Beecham Lazard se apoyó en la barandilla del pequeño transbordador que cruzaba el Tajo. A bordo había cuatro coches y unos setenta pasajeros.
Había visto subirse a su hombre en la terminal de Cais do Sodré y se le había acercado desde distintos ángulos para asegurarse de que estaba limpio. El transbordador se dirigía a Cacilhas y todo el mundo estaba en cubierta para aprovechar el aire, más fresco que en tierra firme. La embarcación avanzaba con lentitud a través del río lleno de buques de carga, transatlánticos a la espera de amarrar y chatos y musculosos remolcadores en busca de trabajo. El humo negro que despedía la chimenea de un barco se sumó a la neblina del río y embozó el sol en lo alto. La columnata de la enorme Praça do Comercio pronto se vio difusa tras una gasa húmeda.
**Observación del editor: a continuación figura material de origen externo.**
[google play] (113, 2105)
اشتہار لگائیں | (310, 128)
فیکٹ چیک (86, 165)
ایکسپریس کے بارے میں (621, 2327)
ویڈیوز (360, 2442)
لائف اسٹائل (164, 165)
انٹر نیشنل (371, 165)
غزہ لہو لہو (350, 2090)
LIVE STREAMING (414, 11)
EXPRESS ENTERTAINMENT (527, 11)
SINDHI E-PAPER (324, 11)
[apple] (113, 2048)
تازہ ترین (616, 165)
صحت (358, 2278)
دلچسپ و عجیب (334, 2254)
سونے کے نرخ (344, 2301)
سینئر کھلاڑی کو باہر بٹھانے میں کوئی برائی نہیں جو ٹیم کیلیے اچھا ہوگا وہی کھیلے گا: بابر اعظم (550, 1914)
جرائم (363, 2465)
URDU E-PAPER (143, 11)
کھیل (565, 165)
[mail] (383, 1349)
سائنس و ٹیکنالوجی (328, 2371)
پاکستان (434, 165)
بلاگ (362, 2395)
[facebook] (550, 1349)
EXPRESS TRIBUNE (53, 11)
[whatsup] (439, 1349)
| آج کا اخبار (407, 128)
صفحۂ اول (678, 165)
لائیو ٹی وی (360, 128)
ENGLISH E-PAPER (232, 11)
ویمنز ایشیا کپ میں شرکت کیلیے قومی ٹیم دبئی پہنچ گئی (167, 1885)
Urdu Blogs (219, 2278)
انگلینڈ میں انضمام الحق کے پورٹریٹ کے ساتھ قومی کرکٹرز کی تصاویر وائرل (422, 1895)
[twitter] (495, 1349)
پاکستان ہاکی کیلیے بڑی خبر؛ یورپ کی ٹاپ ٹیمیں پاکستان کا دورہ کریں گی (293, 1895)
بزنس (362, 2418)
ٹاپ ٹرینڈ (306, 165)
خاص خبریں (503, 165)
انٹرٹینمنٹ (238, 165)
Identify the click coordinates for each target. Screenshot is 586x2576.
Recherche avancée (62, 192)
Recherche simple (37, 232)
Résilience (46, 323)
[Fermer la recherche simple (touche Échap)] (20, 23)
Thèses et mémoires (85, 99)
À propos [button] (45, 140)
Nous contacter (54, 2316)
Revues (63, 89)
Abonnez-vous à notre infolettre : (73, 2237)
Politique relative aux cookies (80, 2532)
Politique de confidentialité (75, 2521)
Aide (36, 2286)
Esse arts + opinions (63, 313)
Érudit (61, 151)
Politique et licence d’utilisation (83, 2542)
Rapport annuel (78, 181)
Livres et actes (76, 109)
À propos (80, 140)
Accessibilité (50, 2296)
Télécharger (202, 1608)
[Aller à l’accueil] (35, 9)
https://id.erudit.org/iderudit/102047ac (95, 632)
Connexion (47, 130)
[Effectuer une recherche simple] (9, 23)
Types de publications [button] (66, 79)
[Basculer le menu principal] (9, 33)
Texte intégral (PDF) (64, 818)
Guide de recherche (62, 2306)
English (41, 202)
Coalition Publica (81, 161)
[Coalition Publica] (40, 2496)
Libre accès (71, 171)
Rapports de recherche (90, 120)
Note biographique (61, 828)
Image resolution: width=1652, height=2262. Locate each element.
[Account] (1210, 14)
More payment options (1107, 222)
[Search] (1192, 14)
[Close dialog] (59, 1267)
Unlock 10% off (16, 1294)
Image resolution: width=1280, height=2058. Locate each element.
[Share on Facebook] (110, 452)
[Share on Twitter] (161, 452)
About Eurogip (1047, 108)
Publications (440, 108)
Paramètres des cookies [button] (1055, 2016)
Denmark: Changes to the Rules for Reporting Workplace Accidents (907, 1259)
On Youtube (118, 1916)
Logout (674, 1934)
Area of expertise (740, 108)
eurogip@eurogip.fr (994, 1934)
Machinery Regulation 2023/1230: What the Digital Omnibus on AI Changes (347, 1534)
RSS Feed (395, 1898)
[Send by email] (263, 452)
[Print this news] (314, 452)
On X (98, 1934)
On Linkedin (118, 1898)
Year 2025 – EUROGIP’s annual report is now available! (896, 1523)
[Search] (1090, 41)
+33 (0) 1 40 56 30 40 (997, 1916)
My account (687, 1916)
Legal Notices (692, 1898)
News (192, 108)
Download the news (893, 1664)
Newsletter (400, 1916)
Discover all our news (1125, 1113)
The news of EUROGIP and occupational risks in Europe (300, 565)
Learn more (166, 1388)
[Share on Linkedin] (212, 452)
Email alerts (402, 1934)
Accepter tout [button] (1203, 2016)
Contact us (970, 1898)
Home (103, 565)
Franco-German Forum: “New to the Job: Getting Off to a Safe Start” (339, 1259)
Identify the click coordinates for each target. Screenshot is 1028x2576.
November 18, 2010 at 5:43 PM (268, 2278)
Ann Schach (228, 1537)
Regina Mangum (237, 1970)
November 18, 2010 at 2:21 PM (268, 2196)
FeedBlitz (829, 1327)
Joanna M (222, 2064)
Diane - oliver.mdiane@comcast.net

Lazard completó otro recorrido del transbordador y se aproximó a un hueco en la barandilla junto a su contacto, que era uno de los muchos que habían salido de golpe de la Legación para comer. Se conocían de vista. Intercambiaron idénticos maletines y se separaron, con los diamantes ya en posesión de Lazard. Quince minutos después el estadounidense bajó del transbordador y se dirigió a la estación de autobuses de Cacilhas, desde donde emprendió un viaje a lo largo de la orilla sur del Tajo hasta el pueblo de Caprica y la parada del transbordador de Porto Brandào. Allí esperó media hora hasta la llegada de la embarcación que lo llevó de nuevo al otro lado del río, a Belém y el emplazamiento de la Exposición de 1940. Miró a sus espaldas al atravesar el puerto y cruzó las vías de tren de la estación de Belém. Dio un corto paseo hasta una casa de la Rua Embaixador.
Tenía alquilado un pisito en la primera planta. Se quitó el traje gris oscuro y se puso uno azul claro. Sacó del armario un sombrero blanco con cinta oscura y lo dejó en la cama. Guardó el otro traje y el maletín en el armario, vacío. Echó un vistazo a la calle desierta, cogió el teléfono y marcó un número de Lisboa. Habló con un hombre de acento brasileño.
– ¿Has recogido mi colada? -preguntó Lazard.
– Sí -respondió el otro, palabras de actor acartonado-, y la habían planchado.
Lazard colgó, molesto, y miró el reloj. Le sobraba tiempo. Faltaban horas para facturar. Se quitó la americana, dejó a un lado el sombrero y se tumbó. En su cerebro pendían importantes pensamientos como peces grandes de puerto. Su mente vagó entre ellos hasta que dio con algo que le ayudaría a pasar el rato. Mary Couples de rodillas al pie del seto con el vestido arrebujado alrededor de la cintura, su ropa interior tensa entre los muslos, la raja oscura que surcaba su trasero blanco, las marcas de bronceado de su traje de baño, los pulgares de él enganchados a las dos tiras de su liguero, sus acometidas que hacían que los hombros de ella se dispararan hacia delante.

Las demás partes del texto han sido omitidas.